**GIVEN RECORDS**
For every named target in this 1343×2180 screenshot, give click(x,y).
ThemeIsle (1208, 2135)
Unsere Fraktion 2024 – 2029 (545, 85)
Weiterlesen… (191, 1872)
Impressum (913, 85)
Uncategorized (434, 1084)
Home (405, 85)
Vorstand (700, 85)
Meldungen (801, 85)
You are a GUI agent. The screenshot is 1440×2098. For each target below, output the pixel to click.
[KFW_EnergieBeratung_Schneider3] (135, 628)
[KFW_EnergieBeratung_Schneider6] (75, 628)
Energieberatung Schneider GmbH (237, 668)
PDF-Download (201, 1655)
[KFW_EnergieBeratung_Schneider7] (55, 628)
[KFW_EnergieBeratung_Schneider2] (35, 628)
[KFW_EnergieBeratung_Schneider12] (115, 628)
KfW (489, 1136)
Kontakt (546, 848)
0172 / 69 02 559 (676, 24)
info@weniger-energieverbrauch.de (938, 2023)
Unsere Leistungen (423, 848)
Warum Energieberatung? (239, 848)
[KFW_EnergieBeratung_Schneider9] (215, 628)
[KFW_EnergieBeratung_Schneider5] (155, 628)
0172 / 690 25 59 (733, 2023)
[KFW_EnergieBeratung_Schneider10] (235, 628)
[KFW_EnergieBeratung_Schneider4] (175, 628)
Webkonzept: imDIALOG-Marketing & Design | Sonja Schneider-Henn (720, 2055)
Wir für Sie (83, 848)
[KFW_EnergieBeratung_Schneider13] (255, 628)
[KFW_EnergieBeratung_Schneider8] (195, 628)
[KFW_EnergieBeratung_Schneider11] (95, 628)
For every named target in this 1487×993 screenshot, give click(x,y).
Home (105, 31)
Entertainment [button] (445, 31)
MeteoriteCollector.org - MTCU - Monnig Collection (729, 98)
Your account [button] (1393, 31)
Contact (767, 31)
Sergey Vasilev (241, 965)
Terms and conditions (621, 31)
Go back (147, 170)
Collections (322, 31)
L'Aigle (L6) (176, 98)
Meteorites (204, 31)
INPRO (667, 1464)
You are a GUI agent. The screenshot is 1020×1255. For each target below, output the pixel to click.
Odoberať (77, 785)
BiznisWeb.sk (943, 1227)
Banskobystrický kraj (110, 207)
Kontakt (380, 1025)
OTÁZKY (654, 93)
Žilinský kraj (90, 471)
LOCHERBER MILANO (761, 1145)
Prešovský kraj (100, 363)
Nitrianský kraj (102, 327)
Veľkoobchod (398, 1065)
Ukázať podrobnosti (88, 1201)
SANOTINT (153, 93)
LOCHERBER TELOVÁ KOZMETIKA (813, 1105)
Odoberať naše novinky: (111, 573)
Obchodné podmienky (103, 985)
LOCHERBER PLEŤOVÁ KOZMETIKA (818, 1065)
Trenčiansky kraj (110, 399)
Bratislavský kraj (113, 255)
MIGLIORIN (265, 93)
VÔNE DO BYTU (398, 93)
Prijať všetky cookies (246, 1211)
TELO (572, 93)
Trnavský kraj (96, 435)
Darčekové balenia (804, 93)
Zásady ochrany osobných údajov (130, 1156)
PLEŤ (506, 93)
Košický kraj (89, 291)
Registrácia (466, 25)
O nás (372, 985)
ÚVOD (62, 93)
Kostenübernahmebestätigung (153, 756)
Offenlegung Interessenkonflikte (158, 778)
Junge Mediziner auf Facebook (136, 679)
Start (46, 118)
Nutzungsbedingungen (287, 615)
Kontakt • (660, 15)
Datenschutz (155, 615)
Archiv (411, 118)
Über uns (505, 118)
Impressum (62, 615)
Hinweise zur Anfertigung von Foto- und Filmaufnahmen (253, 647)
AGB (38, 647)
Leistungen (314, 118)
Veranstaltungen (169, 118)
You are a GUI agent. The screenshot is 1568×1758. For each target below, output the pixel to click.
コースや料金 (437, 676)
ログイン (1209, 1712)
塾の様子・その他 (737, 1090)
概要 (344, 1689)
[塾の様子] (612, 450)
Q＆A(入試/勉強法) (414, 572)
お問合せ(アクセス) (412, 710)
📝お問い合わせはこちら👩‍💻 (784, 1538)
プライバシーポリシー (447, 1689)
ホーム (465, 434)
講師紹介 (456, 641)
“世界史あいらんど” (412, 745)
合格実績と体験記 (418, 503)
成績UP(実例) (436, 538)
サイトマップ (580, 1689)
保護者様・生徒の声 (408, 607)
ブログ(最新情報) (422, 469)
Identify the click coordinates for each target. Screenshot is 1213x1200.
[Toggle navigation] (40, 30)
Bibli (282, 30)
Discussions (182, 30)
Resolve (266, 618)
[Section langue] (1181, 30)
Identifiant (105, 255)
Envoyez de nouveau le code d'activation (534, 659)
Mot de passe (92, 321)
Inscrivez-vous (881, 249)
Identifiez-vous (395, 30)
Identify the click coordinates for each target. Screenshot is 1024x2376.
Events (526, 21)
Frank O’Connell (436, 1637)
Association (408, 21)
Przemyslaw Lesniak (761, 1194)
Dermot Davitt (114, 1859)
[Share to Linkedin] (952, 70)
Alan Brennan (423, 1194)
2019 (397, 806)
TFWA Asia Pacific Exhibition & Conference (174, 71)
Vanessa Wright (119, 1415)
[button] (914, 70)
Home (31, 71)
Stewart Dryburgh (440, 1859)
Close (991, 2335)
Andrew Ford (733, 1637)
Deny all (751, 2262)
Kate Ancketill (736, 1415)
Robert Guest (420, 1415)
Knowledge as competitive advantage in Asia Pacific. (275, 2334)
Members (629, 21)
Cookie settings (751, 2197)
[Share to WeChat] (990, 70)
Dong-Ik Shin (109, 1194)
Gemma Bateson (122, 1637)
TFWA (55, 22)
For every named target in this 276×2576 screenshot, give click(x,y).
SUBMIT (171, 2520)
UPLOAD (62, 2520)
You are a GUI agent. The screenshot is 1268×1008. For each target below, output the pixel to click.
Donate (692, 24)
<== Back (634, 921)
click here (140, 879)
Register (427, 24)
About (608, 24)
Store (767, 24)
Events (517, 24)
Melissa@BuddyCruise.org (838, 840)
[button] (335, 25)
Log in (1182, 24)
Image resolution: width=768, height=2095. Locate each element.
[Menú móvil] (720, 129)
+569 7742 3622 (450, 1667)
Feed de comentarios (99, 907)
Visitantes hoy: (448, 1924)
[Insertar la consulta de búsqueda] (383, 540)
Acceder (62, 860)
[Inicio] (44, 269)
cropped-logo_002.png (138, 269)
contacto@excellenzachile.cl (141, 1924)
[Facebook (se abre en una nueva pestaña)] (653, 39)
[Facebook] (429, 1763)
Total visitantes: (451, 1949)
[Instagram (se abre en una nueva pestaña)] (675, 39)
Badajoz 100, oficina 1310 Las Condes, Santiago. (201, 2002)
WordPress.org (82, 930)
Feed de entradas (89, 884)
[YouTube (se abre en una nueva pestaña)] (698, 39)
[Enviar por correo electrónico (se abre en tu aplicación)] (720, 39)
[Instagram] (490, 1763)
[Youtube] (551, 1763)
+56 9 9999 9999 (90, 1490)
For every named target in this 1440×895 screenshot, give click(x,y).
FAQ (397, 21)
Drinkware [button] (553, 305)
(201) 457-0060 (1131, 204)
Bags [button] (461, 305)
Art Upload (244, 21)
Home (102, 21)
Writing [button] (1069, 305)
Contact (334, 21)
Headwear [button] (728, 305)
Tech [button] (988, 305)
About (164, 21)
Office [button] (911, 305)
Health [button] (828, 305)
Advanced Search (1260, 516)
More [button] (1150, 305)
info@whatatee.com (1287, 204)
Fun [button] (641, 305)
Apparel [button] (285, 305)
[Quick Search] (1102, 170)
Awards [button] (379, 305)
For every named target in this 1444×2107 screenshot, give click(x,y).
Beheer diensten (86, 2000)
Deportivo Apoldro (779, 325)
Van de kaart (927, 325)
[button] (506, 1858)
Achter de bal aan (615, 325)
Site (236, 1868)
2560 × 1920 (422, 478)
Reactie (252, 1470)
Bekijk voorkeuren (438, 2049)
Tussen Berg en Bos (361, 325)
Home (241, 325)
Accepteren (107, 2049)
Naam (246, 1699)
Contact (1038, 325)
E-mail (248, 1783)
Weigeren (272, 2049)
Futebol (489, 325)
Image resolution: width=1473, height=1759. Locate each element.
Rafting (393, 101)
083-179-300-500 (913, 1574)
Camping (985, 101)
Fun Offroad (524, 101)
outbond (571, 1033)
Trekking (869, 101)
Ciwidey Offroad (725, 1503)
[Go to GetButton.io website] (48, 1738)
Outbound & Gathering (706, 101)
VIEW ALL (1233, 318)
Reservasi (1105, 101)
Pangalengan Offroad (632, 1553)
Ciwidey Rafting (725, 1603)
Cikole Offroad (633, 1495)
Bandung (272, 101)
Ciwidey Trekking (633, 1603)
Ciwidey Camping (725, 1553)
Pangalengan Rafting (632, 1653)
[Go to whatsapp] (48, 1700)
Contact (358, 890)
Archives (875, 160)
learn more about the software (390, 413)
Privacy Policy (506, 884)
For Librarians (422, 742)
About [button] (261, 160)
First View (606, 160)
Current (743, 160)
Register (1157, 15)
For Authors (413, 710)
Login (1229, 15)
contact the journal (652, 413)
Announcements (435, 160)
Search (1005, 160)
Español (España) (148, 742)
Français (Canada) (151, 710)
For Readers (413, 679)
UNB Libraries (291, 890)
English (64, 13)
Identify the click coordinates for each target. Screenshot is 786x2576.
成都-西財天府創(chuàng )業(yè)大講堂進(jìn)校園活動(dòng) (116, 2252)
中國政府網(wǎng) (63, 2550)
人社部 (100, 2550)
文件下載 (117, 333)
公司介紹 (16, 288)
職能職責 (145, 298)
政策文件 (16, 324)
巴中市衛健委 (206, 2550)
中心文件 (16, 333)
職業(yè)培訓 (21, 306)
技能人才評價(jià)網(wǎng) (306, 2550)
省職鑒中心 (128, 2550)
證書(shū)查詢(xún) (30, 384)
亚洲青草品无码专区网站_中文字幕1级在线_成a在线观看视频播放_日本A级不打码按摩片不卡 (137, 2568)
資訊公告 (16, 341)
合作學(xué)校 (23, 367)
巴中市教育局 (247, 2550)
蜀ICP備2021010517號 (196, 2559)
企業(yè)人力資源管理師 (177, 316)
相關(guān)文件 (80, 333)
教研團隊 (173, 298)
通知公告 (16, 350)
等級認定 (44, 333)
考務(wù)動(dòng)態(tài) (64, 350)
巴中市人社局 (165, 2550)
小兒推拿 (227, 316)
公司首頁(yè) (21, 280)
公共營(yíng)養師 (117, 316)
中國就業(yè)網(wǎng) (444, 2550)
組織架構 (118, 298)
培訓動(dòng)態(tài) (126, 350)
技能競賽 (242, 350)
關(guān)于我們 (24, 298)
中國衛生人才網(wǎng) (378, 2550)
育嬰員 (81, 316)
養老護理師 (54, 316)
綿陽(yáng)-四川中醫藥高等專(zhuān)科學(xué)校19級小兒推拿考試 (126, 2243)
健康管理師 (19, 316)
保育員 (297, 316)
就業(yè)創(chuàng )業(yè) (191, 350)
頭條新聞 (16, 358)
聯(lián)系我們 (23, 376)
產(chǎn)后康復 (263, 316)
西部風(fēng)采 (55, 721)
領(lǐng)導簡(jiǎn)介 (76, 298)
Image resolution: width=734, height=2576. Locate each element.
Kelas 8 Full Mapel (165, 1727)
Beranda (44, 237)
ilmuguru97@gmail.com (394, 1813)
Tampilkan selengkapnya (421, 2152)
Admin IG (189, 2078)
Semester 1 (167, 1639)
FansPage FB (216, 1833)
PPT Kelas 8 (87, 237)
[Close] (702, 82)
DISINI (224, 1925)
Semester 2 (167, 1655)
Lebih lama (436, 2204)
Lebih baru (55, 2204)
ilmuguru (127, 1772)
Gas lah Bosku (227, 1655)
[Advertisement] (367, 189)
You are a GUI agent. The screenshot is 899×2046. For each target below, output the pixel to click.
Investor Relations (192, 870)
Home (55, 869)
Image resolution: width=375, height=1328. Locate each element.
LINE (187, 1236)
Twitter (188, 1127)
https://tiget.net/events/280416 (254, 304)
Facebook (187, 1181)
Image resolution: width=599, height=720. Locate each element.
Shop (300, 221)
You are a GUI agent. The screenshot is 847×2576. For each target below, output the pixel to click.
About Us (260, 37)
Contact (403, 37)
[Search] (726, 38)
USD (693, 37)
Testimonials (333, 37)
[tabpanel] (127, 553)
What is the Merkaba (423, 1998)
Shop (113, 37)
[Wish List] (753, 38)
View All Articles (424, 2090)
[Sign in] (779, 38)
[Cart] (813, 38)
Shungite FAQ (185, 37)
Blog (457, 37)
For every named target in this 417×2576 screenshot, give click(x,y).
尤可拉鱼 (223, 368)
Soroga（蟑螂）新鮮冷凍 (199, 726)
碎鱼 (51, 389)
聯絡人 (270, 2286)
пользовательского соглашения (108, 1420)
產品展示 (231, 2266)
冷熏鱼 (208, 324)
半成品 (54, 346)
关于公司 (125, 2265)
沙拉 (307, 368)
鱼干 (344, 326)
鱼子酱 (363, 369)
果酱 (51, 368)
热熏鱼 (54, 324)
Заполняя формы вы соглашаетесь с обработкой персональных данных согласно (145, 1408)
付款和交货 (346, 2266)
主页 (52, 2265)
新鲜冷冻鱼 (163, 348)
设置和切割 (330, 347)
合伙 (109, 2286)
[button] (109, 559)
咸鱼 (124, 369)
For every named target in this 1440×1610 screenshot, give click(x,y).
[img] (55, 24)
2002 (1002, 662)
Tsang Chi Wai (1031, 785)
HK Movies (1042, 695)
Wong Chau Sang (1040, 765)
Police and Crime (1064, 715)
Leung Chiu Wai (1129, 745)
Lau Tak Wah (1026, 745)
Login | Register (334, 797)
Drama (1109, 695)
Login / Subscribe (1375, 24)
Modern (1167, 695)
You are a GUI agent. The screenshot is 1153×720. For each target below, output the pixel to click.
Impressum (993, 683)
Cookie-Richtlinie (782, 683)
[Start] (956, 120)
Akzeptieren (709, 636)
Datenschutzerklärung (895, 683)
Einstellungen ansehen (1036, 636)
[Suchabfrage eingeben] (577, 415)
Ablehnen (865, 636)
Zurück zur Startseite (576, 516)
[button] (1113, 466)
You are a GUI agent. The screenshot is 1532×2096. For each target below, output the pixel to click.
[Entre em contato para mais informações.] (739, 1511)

**EXERCISE DIRECTIONS**
Copy the entries verbatim, starting at the very first line and continuing through the line containing "[KFW_EnergieBeratung_Schneider12] (115, 628)", including that line.

**EXERCISE RESPONSE**
For every named target in this 1343×2180 screenshot, give click(x,y).
ThemeIsle (1208, 2135)
Unsere Fraktion 2024 – 2029 (545, 85)
Weiterlesen… (191, 1872)
Impressum (913, 85)
Uncategorized (434, 1084)
Home (405, 85)
Vorstand (700, 85)
Meldungen (801, 85)
You are a GUI agent. The screenshot is 1440×2098. For each target below, output the pixel to click.
[KFW_EnergieBeratung_Schneider3] (135, 628)
[KFW_EnergieBeratung_Schneider6] (75, 628)
Energieberatung Schneider GmbH (237, 668)
PDF-Download (201, 1655)
[KFW_EnergieBeratung_Schneider7] (55, 628)
[KFW_EnergieBeratung_Schneider2] (35, 628)
[KFW_EnergieBeratung_Schneider12] (115, 628)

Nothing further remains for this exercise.